Obama photo a bang-up job

— Nice photo, Mr. President.

I was thrilled to see that you relax from the most stressful job in the world by busting a few clay pigeons.

Like you, I shoot skeet all the time. At least, I shoot when I can. I love the over/ under shotguns you seem to favor for target shooting, but I’m partial to a side-by-side for hunting. I love the way it looks, the way it shoulders and the way you can carry it all day in the crook of your elbow with the action cracked open without the slightest bit of fatigue. It’s kind of like a well-made golf club. When you swing it, it just feels right.

Look, just us talking here, but most times I’ll take a good semiautomatic over just about anything else, but that seems to be politically incorrect these days. As tall as you are, I think a Beretta 391 is right up your alley. See if Carney or someone can scrounge one up for you next time you’re at Camp David. You’ll love it!

I couldn’t enlarge the photo to make out the fine details, but judging by the contours of the receiver and the brushed nickel finish, it looks like you were shooting a Browning Citori White Lightning. Your predecessor, George W. Bush, is a Weatherby Athena man. I shoot an Ithaca, a poor man’s Weatherby. They’re all made in Japan, but we can slide on that because Connecticut Shotgun has the best American-made double, but only Mitt Romney can afford one.Or maybe Dick Cheney, but he likes Italian doubles, namely a Perazzi 28-gauge. That’s an expert’s gun. No, really, it is. His hunting buddies don’t like it so much, though.

Seriously, I think it did a lot to reassure some of the guys to see you shooting that shotgun. A picture really does speak a thousand words, and your example will inspire a generation of youngsters to take up shotgunning as a sport and hobby. You’ll be to shooting what Tiger Woods was to golf.

In Arkansas, sport shooting programs in schools have taken root at the club level and it gets bigger every year.The state tournament has become a huge deal. So huge, in fact, that the Arkansas Game and Fish Foundation is building a brand-new, ultra-modern shooting facility in Jacksonville to accommodate all the shooters and spectators it attracts.

Ultimately, those kids are the future of wildlife conservation in our country, andthat shotgun of yours is the symbolic engine that drives our entire wildlife conservation system.

It’s more than symbolic, actually. Hunters and recreational shooters pay a 10 percent federal excise tax on firearms and ammunition and other hunting equipment by way of the Federal Aid in Wildlife Restoration Act of 1937. Ya’ll in the Beltway call it the Pittman-Robertson Act. The insiders at the Fish and Wildlife Service just call it the P-R.

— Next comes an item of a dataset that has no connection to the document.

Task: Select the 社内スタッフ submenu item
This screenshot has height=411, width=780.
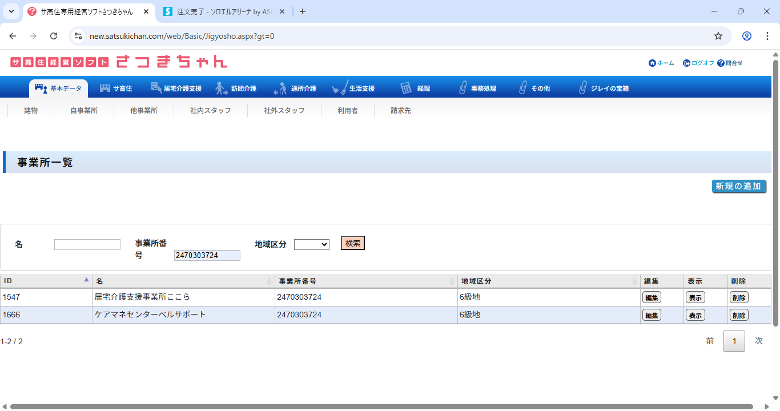Action: coord(210,111)
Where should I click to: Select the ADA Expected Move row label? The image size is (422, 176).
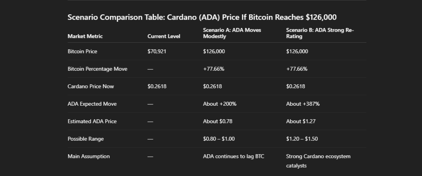click(92, 104)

The federal government distributes those funds back to the states according to a formula based on population, number of licensed hunters and a matrix of other criteria. In our state, the Arkansas Game and Fish Commission has used it to buy hundreds of thousands of acres of wildlife habitat. Without them, there would be a lot fewer places for game and nongame species to live, and our world would be a lot poorer for it.

The P-R, along with its counterpart the Federal Aid in Sportfish Restoration Act, is probably the most successful user-pay, user-benefit system this world has ever known, and it’s all based on firearms and hunting. Your photo was a timely endorsement at a time when conservation is kind of a national afterthought, and we really appreciate it.

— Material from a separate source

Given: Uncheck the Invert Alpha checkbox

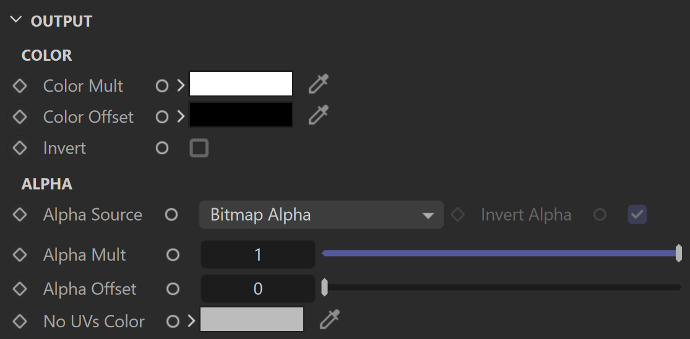Looking at the screenshot, I should click(637, 214).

Hey, about that picture. You need to work on your stance. Lean into it, and place your feet so that you can swing your hips with the target. With the butt pad so far above your shoulder, the recoil channels through only half of the butt. With that hold and stance, no wonder you look apprehensive. That gun’s kicking the daylights out of you.

Looks like you need some different ammo, too. Smokeless powder shouldn’t produce that much smoke. And why are your barrels ported only on one side? I’ll bet that bottom barrel patterns pretty loose with no choke tube in it. It’s tough on the threads to shoot without one, too.

Come down and shoot a round of clays with us sometime. We’d be honored.